Advances in pharmacotherapy, including intravitreal administration of corticosteroids and inhibitors of vascular endothelial growth factor, have improved management of retinal vein occlusions.
Optometrists can play an important role in optimizing patients' visual and general health prognosis by providing appropriate referral to a retinal specialist and the patient's primary-care provider for evaluation of possible underlying systemic disease, said Dr. Haynie, executive clinical director, Retina and Macula Specialists, Tacoma, WA.
Optometrists are often the first eye-care professionals to see patients with branch and central retinal vein occlusions (BRVO and CRVO, respectively). These patients develop a sudden, painless onset of vision loss. Either diagnosis carries a risk for permanent vision loss, but timely treatment and continued monitoring may reduce that risk, he said.
Accumulating experience indicates, however, that initiation of corticosteroid treatment for macular edema, or alternatives when corticosteroids are contraindicated, may hasten and improve visual recovery after BRVO.
"If the vision loss is related to capillary nonperfusion, it is likely to be permanent," Dr. Haynie said. "However, patients may be [treated with] brimonidine tartrate (Alphagan/Alphagan P, Allergan) for possible ischemic neuroprotection. Moreover, chronic macular edema is also a cause of permanent vision loss after BRVO, and the sooner resolution is achieved, the greater the likelihood of improving the final visual outcome.

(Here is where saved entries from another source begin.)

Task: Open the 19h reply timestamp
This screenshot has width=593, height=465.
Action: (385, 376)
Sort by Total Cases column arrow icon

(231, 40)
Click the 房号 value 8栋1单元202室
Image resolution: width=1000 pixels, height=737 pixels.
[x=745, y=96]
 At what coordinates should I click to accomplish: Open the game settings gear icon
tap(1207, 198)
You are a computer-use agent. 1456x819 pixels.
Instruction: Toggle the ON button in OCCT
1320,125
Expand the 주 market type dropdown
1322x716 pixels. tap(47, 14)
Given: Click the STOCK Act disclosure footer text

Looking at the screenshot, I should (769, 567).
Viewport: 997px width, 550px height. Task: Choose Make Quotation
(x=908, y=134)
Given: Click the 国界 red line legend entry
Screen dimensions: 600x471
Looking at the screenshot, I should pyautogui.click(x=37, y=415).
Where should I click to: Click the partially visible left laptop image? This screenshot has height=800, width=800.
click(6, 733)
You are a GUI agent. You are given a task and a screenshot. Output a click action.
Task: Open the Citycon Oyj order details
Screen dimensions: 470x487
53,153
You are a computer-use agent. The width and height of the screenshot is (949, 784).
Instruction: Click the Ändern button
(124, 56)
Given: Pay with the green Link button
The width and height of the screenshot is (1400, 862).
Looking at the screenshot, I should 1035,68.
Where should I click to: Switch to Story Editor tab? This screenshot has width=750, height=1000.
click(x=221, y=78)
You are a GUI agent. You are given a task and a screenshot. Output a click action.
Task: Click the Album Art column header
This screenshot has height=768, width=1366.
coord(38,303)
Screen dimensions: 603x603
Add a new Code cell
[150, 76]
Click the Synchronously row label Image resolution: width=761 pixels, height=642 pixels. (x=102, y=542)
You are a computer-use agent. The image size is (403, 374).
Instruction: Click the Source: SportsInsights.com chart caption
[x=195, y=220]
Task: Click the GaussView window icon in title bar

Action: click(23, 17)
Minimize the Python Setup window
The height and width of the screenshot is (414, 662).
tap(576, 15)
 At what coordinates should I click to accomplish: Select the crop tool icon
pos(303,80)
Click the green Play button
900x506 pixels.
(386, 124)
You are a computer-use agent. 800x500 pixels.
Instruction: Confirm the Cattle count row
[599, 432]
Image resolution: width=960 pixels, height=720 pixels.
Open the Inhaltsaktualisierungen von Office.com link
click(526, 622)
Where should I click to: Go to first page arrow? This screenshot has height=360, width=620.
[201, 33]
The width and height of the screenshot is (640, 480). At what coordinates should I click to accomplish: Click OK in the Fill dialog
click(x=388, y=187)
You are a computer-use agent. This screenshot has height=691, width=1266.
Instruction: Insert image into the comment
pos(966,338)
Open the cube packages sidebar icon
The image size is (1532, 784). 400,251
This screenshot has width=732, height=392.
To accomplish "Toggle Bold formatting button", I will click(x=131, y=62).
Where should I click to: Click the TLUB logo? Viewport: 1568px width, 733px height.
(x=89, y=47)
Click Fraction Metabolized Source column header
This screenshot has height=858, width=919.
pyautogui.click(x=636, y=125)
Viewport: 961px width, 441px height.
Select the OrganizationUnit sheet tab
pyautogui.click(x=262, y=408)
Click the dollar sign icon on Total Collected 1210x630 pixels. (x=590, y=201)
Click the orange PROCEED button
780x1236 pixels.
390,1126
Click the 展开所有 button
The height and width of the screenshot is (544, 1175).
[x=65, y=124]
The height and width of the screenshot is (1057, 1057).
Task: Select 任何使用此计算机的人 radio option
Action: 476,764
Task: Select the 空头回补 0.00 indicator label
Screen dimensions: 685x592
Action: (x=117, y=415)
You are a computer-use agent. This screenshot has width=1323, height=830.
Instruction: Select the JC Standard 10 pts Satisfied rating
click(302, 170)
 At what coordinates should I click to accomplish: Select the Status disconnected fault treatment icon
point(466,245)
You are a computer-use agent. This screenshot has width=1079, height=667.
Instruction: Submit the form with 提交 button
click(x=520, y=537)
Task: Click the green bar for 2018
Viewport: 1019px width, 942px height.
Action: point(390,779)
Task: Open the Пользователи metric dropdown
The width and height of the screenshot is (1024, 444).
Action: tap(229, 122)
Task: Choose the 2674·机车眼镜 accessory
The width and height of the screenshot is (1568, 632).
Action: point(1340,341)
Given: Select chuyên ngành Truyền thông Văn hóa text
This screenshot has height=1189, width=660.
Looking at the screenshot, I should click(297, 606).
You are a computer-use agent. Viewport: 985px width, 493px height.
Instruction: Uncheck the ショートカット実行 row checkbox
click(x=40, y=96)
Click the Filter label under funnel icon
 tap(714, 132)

How aggressive one becomes with the pharmacologic treatment may be based on the severity of the condition, balancing the risks of treatment against its benefits. The least invasive treatment is to start topical corticosteroids or nonsteroidal anti-inflammatory drugs q.i.d. for 6 to 8 weeks. More aggressive treatment can also be considered, including a sub-Tenon's or intravitreal injection of triamcinolone acetonide or an anti-VEGF compound, such as bevacizumab or ranibizumab (Avastin or Lucentis, Genentech). Use of bevacizumab for this purpose is considered off-label.
Intravitreal triamcinolone has been reported to resolve macular edema in more than 80% of patients with BRVO. It can work rapidly, within a week in some cases, but it may take 6 to 8 weeks. In addition to a higher risk of elevated IOP and glaucoma, an intravitreal injection is associated with a higher incidence of cataracts, ptosis, and endophthalmitis.
"This low dose of acetazolamide is generally very safe. However, acetazolamide should not be used in patients with renal impairment, a known sulfa allergy, or a diabetic patient without first consulting the primary care provider," Dr. Haynie said.
Optometrists should also remember that 80% to 90% of patients with a BRVO have underlying systemic hypertension.
"Identifying hypertension and providing an appropriate referral can make a huge life difference in these patients," Dr. Haynie said.